At issue is how hard it should be for groups or citizens to gather enough petition signatures to get a question that changes Colorado’s Constitution on an election-year ballot. Some famous examples of voter-approved constitutional amendments here are the Taxpayer’s Bill of Rights that mandates all tax increases require a vote of the people, and, of course, legalizing marijuana. Another recent attempt, which failed, was whether Colorado should have its own universal healthcare system.
Some folks, including every single living governor of Colorado, didn’t like how easy it was to get constitutional amendments on the ballot. The state’s Constitution, they argued, should be hard to change. And, because of a recent federal appeals court ruling, it currently is harder.
For now, anyway. A lawsuit has seen the bar going up and down for the past month. Where it finally lands is anyone’s guess.
The bar-raising started in 2016 when a group funded largely with oil-and-gas money ran its own ballot measure called “Raise the Bar.” It asked voters to throw up some hurdles when it comes to trying to change Colorado’s Constitution.
To do that, they proposed raising the pass rate to 55 percent from just over 50 percent for questions that do make the ballot. But they also made it harder to get those questions on the ballot in the first place by mandating that petition signatures be gathered in all 35 Senate districts. Previously, people or groups could just collect enough signatures on the 16th Street Mall in Denver or outside grocery stores in Colorado’s suburbs and urban corridors.
Voters in the fall of 2016 overwhelmingly agreed with “Raise the Bar,” and the state Constitution was changed to make it harder to change the state Constitution.
But, in late March, Judge William J. Martinez threw out the part requiring signatures be gathered from each Senate district, essentially gutting a pivotal part of the new law and lowering the bar back down. His logic? It violates the doctrine of “one person, one vote,” he said because Colorado’s Senate districts vary wildly by voting population.

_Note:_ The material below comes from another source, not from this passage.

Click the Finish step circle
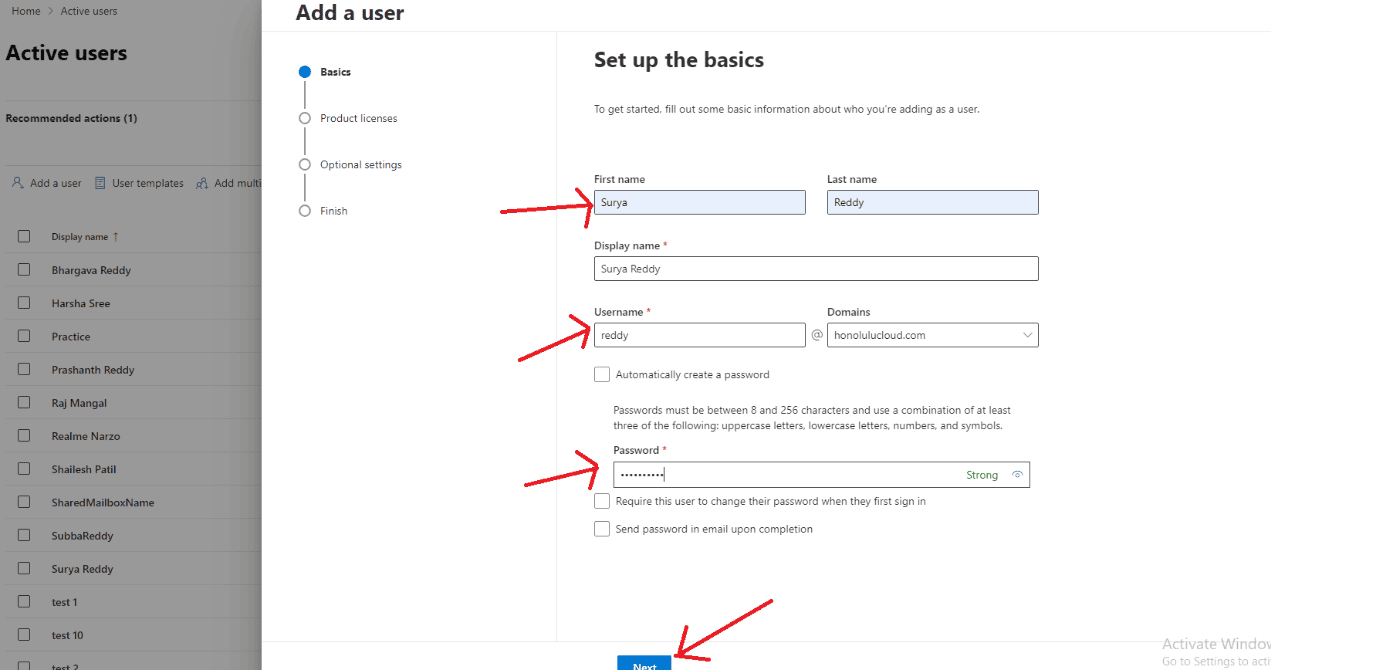 tap(305, 211)
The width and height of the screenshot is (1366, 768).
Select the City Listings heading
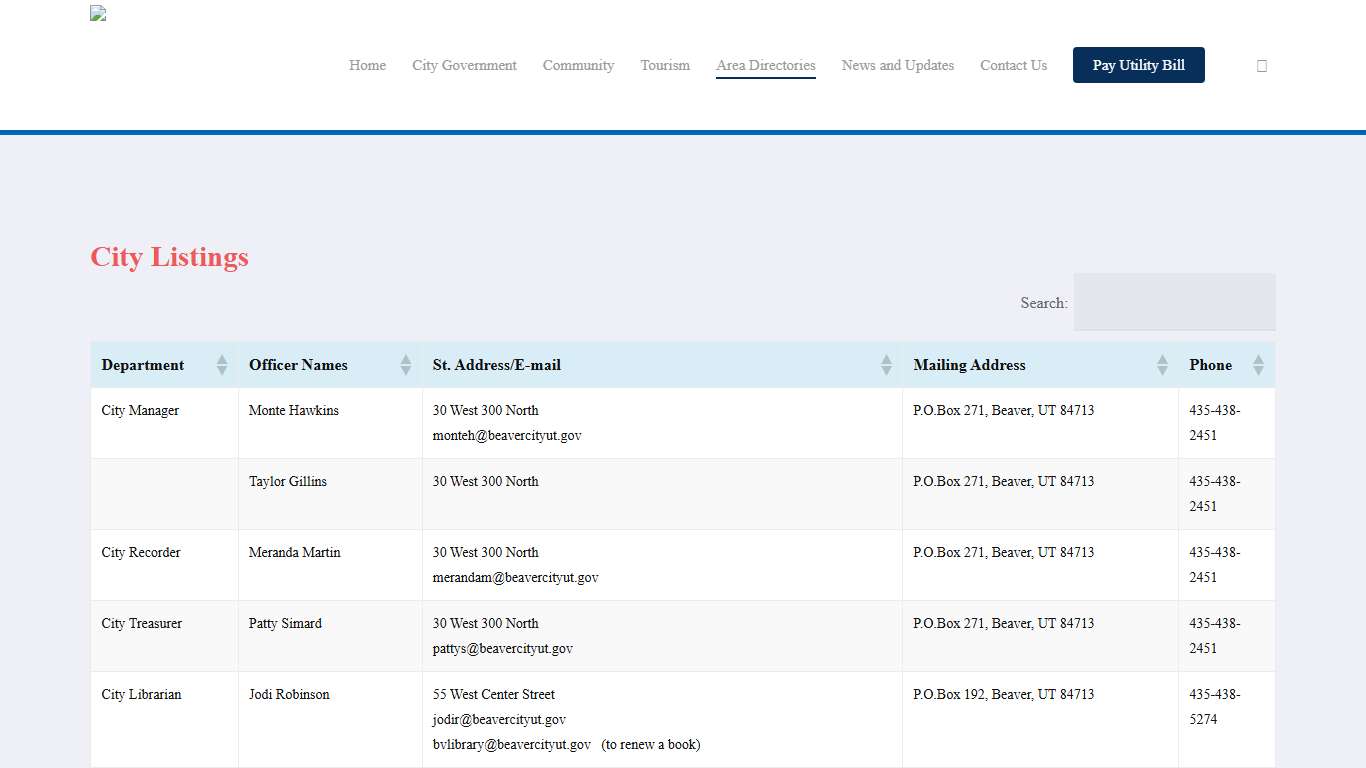(169, 257)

The judge’s ruling came after a lawsuit filed by a coalition of groups who opposed the “Raise the Bar” initiative, known officially as Amendment 71. In their lawsuit, they argued in part, “Because Amendment 71 forces proponents to collect signatures in these rural districts, it coerces them, on pain of losing a place on the ballot, into speaking to people they do not choose to address in places they do not wish to speak.”

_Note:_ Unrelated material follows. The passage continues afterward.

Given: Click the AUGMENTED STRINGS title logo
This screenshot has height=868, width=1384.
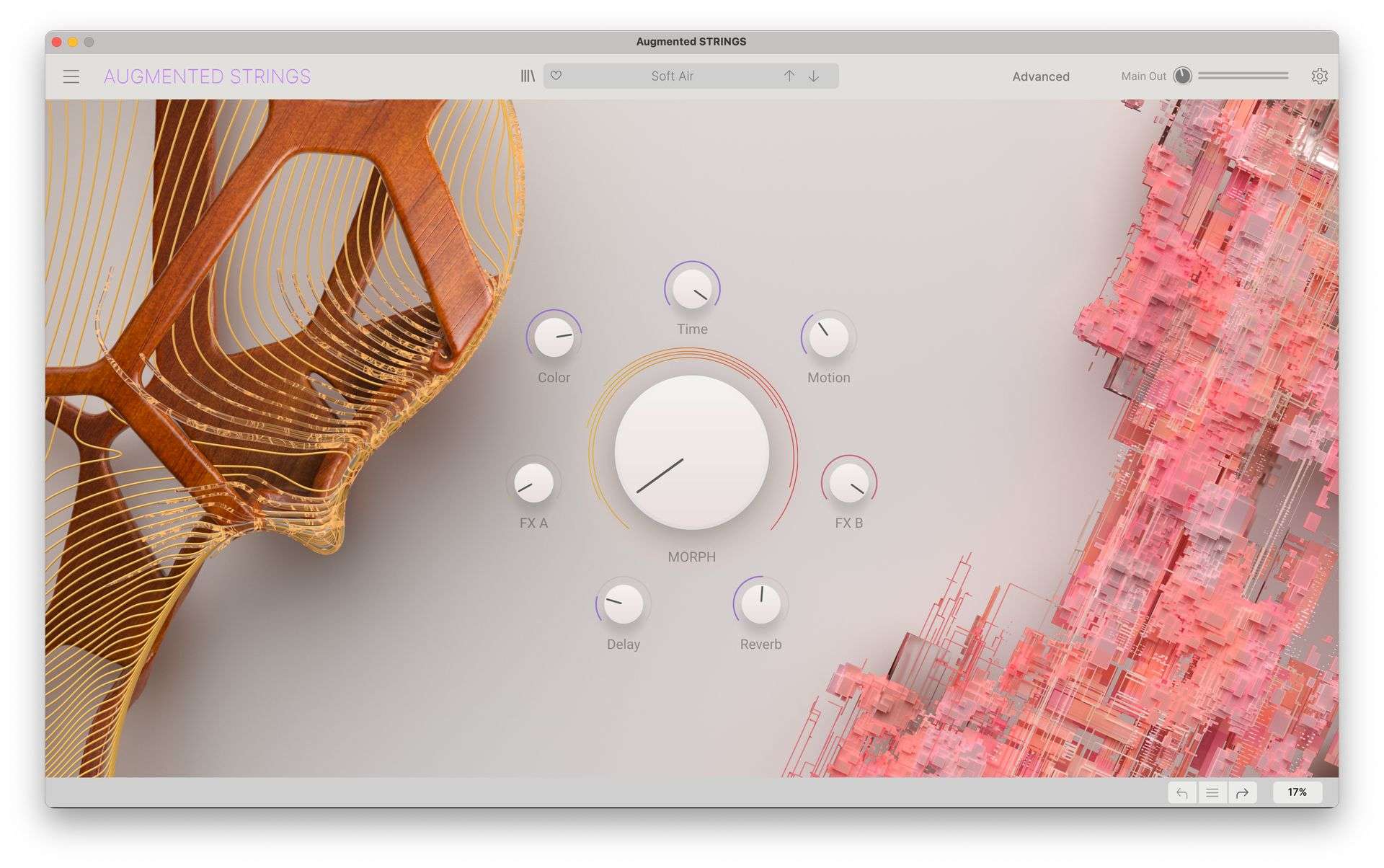Looking at the screenshot, I should click(207, 76).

During their 2016 campaign, supporters of “Raise the Bar” pitched it as a way to give more of a voice to rural Colorado. Opponents said it did the opposite, by potentially giving veto power of a proposed statewide ballot measure to a place as small as a single concentrated urban neighborhood in a single Senate district.
The Secretary of State’s Office appealed the judge’s ruling to the federal 10th Circuit Court of Appeals.

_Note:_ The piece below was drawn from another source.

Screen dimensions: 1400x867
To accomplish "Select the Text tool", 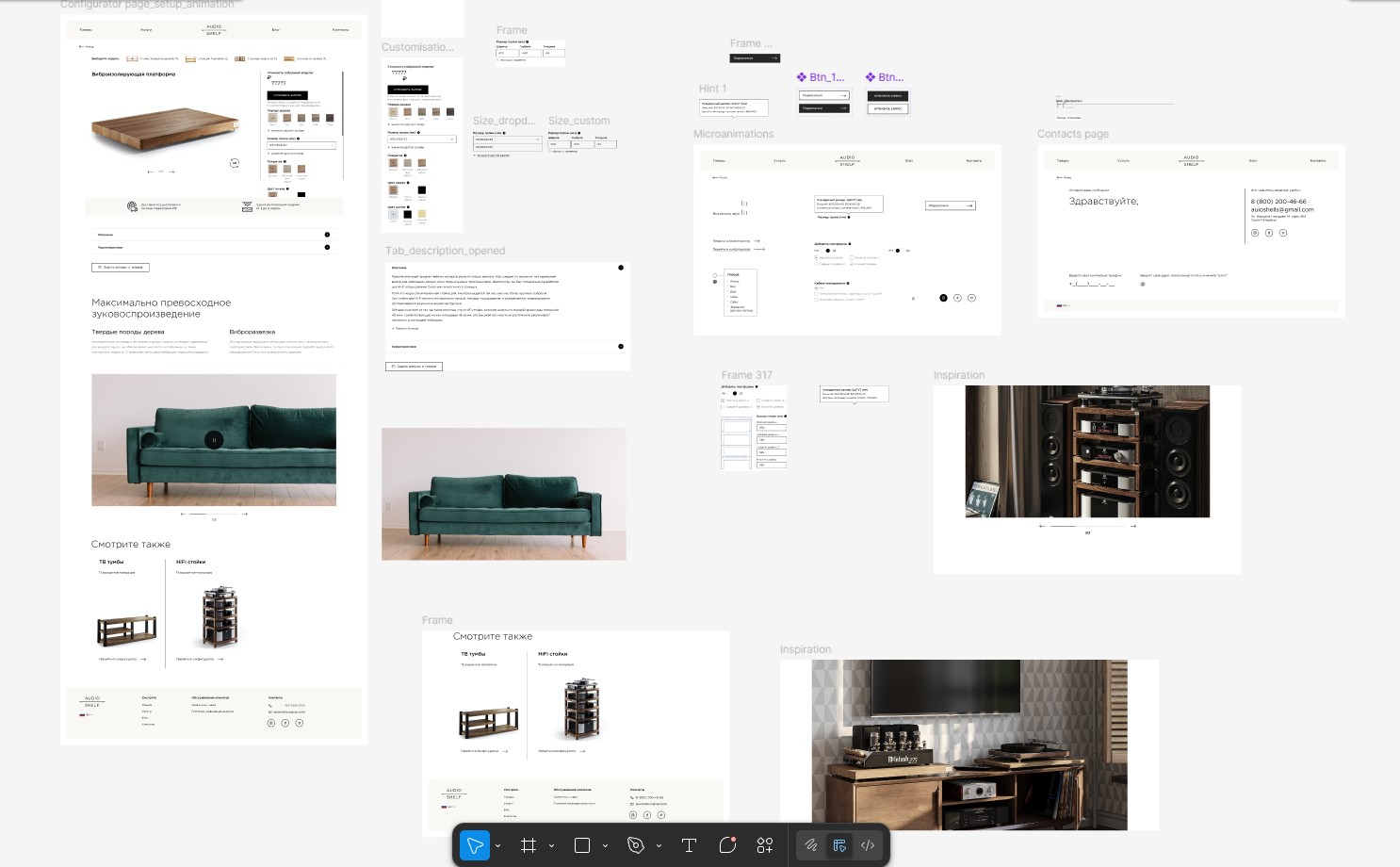I will (x=689, y=845).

“We have a duty to defend what the voters have voted on in the Constitution,” Deputy Secretary of State Suzanne Staiert told The Colorado Independent at the time. “We argued that this will give a voice to rural Colorado and now they have taken that voice away.”
To prevent groups from filing ballot measures based on the lower bar set by Martinez’s ruling, the Secretary of State asked the appeals court to issue a “stay” on the ruling, which it did on April 12.
This legal limbo— pardon the pun— could leave some people or groups who want to get a constitutional amendment on November’s ballot wondering which bar they will eventually have to meet by the time the courts clear it up. Those who wish to try and get a measure on the ballot by November have until Aug. 6 to get their signatures in. What the appeals court stay will do is likely filter out lesser-funded efforts since gathering enough signatures in every Senate district will be costly, not to mention having to advertise a campaign to voters if a measure ever does make it on the ballot.
One of the larger ballot measure campaigns hoping to change Colorado’s Constitution in November, a bipartisan redistricting reform effort, is taking two tracks just to be safe. First, the group, called Fair Maps Colorado, is hoping lawmakers put the question on the ballot so the group doesn’t have to gather signatures from voters at all.
But if that doesn’t happen, the group is planning to try to gather enough signatures in all 35 Senate districts.
“Our plan will be to respect the wishes of voters,” says Fair Maps Colorado spokesman Curtis Hubbard.